Il secolo XIX 11 gennaio 2018
Roma – Il 24 agosto 2016, 48 migranti sudanesi furono prelevati a Ventimiglia per essere rimpatriati nel loro paese d’origine in base agli accordi tra le polizie dei due Paesi, firmato nel 2014.

Alcuni di loro furono detenuti in una caserma ligure, altri portati a Taranto e quindi rimpatriati dall’aeroporto di Torino Caselle. Un gruppetto, però, al momento di salire sull’aereo riuscì a fuggire, chiedendo poi – e ottenendo – la protezione internazionale. Proprio per questo, quando 5 dei rimpatriati furono rintracciati in Sudan dall’Asgi (l’Associazione studi giuridici sull’immigrazione) e dall’Arci, gli avvocati pensarono subito a un ricorso alla Corte europea per i diritti umani di Strasburgo. Ricorso che la Corte ha ammesso, ragion per cui l’Italia dovrà comparire per rispondere del suo operato.

Lo ha reso noto l’Arci.
Contro quell’intervento presero posizione tra gli altri il vescovo di Ventimiglia Suetta e la Caritas.
La Corte Europea per i diritti dell’uomo e le libertà fondamentali (CEDU) ha comunicato formalmente i ricorsi al Governo italiano, spiega l’Arci, ed ha posto dei precisi quesiti per conoscere le modalità dell’espulsione e se siano stati rispettati i diritti e le garanzie previste dalla Convenzione europea.
«I cittadini sudanesi- sostiene l’Arci – furono oggetto di una vera e propria «retata» a Ventimiglia, alcuni furono trasportati in condizioni disumane e poi rinchiusi illegittimamente nell’ hotspot di Taranto. Quindi vi fu il tentativo di rimpatriarli tutti.
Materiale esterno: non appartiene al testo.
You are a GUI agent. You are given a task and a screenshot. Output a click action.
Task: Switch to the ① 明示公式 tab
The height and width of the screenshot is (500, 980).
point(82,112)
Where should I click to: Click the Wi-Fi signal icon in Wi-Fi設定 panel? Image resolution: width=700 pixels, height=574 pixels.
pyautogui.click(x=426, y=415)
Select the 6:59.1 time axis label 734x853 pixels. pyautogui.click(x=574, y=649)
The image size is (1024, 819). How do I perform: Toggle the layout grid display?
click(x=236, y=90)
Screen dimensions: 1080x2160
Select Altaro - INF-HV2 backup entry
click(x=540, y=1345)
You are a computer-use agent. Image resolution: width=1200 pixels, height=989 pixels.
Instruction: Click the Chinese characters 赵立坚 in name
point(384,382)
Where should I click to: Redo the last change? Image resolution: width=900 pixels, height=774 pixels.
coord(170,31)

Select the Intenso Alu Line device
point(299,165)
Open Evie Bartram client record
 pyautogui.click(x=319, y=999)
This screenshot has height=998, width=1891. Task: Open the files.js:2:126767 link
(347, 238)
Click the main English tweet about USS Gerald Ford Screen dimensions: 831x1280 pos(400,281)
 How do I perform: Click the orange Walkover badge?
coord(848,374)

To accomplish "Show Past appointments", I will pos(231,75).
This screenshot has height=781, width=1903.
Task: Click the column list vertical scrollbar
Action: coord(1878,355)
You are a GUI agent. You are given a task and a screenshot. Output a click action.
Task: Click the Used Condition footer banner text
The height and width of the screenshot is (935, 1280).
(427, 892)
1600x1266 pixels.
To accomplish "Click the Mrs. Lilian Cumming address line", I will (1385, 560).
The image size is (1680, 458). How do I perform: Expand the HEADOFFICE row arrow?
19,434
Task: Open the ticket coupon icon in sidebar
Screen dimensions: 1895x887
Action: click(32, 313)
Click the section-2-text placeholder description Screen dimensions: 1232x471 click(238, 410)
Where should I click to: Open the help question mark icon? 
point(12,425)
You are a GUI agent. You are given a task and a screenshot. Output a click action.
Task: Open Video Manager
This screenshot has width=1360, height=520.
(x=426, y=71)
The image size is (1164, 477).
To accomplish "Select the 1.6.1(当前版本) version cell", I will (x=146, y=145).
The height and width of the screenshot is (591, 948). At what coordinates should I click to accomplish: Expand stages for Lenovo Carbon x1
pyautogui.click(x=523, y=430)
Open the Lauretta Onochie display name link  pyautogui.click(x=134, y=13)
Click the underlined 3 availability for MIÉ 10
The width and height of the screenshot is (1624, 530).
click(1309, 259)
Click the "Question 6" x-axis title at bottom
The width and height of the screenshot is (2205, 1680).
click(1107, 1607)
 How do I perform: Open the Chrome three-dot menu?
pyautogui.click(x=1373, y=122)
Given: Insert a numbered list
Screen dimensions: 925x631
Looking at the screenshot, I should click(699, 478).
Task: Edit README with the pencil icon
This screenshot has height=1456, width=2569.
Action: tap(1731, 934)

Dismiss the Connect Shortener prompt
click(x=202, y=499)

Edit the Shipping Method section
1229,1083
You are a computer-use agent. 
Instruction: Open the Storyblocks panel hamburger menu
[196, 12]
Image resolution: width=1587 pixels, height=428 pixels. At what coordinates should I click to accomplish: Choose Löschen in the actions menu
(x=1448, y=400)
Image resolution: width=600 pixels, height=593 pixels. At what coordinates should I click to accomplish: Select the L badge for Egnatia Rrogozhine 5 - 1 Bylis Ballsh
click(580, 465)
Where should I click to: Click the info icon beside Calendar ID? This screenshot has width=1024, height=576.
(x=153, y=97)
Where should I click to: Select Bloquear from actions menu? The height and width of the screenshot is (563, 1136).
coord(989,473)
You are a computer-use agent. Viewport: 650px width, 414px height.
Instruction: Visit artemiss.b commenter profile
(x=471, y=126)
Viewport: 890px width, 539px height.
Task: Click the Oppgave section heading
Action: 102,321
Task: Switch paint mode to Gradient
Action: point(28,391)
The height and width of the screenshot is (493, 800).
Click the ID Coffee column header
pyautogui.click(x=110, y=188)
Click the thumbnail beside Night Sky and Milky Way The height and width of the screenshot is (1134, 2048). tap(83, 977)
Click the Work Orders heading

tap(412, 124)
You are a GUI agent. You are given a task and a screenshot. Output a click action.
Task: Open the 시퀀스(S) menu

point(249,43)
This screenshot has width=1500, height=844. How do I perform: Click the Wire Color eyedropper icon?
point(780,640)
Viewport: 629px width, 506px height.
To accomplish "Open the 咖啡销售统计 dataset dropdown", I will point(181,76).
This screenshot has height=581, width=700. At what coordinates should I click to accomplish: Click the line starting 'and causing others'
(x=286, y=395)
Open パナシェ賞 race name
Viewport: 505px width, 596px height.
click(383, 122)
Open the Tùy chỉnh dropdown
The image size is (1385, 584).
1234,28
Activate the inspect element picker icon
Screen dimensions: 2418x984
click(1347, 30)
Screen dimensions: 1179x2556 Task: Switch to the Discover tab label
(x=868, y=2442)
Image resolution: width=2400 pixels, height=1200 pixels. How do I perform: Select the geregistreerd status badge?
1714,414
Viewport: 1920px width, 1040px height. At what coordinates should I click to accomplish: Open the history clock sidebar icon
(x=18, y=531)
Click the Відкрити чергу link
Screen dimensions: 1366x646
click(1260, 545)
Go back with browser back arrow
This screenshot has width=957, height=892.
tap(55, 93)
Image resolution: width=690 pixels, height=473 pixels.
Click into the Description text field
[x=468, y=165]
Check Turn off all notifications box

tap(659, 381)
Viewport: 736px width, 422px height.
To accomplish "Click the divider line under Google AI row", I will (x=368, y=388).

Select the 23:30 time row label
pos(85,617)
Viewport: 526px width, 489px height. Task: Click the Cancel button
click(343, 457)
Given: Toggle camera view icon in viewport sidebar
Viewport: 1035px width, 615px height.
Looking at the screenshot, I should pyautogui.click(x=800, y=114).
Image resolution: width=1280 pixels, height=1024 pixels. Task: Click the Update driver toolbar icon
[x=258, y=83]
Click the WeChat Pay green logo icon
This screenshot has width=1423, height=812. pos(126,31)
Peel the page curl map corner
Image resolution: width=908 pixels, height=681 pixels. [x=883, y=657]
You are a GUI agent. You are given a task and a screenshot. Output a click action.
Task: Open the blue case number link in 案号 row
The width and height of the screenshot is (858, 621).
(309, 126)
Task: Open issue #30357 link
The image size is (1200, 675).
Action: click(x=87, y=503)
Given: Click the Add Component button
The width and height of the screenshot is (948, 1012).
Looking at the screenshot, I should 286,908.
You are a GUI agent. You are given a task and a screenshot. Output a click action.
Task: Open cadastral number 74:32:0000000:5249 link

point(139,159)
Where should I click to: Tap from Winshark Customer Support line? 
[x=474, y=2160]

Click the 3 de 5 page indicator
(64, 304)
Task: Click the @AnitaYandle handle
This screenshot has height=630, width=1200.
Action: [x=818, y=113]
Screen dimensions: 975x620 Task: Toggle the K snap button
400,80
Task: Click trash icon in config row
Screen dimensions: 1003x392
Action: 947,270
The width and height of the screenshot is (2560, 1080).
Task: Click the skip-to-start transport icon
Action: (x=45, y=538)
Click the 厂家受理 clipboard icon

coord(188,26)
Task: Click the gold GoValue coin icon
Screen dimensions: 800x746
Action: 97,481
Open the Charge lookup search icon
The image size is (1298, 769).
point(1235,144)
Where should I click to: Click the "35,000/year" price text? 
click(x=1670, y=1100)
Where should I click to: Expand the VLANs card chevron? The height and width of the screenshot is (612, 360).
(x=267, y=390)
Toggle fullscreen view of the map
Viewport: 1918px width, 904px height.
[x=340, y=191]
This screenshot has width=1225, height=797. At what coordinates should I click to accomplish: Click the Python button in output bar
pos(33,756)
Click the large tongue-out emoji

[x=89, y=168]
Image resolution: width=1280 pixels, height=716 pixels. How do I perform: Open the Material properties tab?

Alcuni furono effettivamente riportati in Sudan e 5 di loro incontrarono rappresentanti di ASGI(Associazione per gli studi giuridici sull’immigrazione) ed ARCI che, tra il 19 ed il 22 dicembre 2016, si recarono a Khartoum grazie al supporto di una delegazione di parlamentari europei del gruppo della Sinistra europea».
«Tutti coloro che non furono rimpatriati – prosegue l’Arci – hanno ottenuto il riconoscimento della protezione internazionale in Italia, in quanto soggetti a persecuzioni e discriminazioni nel Paese da cui provenivano. I ricorsi hanno denunciato la violazione di diverse norme della Convenzione EDU e della Convenzione di Ginevra. Il Governo italiano, entro il 30 marzo 2018, dovrà fornire una risposta al proprio operato dinanzi alla Corte europea per i diritti dell’uomo.
«L’azione giudiziaria costituisce una tra le iniziative intraprese – rende noto l’Arci – per contrastare i processi di esternalizzazione delle frontiere e del diritto di asilo attuati dal Governo italiano, che nel corso dell’ultimo anno si sono concretizzati anche nei nuovi accordi con la Libia e più recentemente col Niger, dove l’Italia invierà militari e armamenti. Un ricorso è stato presentato dall’Asgi anche contro l’uso dei fondi della cooperazione allo sviluppo per finanziare il rafforzamento della guardia costiera libica».